→ **Consegne dell'esercizio**
1. Elenca tutte le finalità per cui, secondo l'estratto sulla formazione a distanza, è stata costituita la Community.
2. Traduci in inglese questa frase dell'estratto sulla formazione a distanza: «Tanti anni di esperienza ci hanno dimostrato che non esiste il ‘miglior luogo’ dove fare formazione.»
3. Rispondi alle domande seguenti in base all'estratto sulla formazione a distanza.
(a) In quale mese la Community accoglierà i professionisti della formazione?
(b) In che giorno FonARCom ha emesso il comunicato?
(c) Quale modalità formativa Cafà definisce un ambiente formativo al pari dell'aula e della formazione a distanza sincrona?

→ **Estratto della pagina**
Formazione, Cafà: approccio miope alla FaD

DGTales – ovvero storie di esperienze formative in digitale – è parte del web talk dal titolo Digital Learning, da risposta emergenziale a nuovo paradigma formativo, considerato il primo passo alla costituzione della Community che a settembre accoglierà i professionisti della formazione.

Stuzzicante il comunicato emesso l’11 luglio da FonARCom, nel quale il presidente Andrea Cafà coglie occasione per un affondo sulla Formazione a Distanza (FaD) per come è vissuta in Italia: “Dispiace (…) che istituzioni nazionali e regionali utilizzino la FaD unicamente come misura emergenziale. L’arretratezza del nostro Paese dipende anche dalla limitatezza di certe scelte. Si tratta di un approccio miope soprattutto oggi, nell’era della digitalizzazione, dove l’uso delle nuove tecnologie apre a infinite opportunità“.

Per conferma, Cafà sostiene che “la formazione a distanza asincrona è un ambiente formativo al pari dell’aula e della formazione a distanza sincrona. Tanti anni di esperienza ci hanno dimostrato che non esiste il ‘miglior luogo’ dove fare formazione. Esistono, piuttosto, differenti paradigmi formativi. L’efficacia dell’esperienza giunge dalla capacità di progettare percorsi formativi che rispondano alle differenti esigenze e ai diversi stili cognitivi delle persone in formazione”.

Tornando alla Community, essa è stata costituita – conclude il comunicato – per “dialogare per casi concreti, conoscere le buone prassi, aprire gli occhi sulle opportunità di crescita umana e professionale, esplorare insieme per elaborare gli strumenti migliori”.

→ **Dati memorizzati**

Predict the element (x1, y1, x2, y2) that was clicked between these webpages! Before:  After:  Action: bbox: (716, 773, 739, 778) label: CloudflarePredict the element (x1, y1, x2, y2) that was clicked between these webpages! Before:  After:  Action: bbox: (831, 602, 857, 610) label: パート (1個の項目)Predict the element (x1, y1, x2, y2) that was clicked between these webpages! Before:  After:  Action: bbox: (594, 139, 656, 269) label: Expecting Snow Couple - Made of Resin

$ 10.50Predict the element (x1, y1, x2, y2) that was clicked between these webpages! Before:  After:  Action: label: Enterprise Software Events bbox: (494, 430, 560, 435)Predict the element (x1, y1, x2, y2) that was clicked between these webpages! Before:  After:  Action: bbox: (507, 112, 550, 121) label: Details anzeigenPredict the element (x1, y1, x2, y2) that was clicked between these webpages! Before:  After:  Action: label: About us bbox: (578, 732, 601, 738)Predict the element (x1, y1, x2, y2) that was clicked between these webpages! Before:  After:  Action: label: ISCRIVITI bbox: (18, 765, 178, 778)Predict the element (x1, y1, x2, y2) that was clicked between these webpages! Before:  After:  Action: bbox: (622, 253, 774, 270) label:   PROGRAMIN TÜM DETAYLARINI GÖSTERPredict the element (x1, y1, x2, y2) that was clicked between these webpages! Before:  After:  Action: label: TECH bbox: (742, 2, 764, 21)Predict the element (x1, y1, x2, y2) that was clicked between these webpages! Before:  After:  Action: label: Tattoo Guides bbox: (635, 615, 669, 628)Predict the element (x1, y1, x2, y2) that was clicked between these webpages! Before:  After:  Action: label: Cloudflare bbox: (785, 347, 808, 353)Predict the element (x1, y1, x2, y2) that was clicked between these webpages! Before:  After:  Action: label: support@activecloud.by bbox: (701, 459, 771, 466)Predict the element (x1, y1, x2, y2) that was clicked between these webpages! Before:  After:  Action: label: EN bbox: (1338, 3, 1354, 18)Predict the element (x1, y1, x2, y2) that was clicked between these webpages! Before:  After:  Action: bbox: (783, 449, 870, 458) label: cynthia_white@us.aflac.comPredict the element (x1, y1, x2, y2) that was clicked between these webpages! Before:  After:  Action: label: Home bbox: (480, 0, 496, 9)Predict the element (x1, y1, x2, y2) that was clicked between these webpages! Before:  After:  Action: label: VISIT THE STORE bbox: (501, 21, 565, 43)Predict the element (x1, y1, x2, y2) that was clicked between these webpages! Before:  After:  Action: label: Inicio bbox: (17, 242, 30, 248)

→ **Soluzioni**
1.
- Dialogare per casi concreti
- Conoscere le buone prassi
- Aprire gli occhi sulle opportunità di crescita umana e professionale
- Esplorare insieme per elaborare gli strumenti migliori

2. Many years of experience have shown us that there is no "best place" to carry out training.

3.
(a) A settembre.
(b) L'11 luglio.
(c) La formazione a distanza asincrona.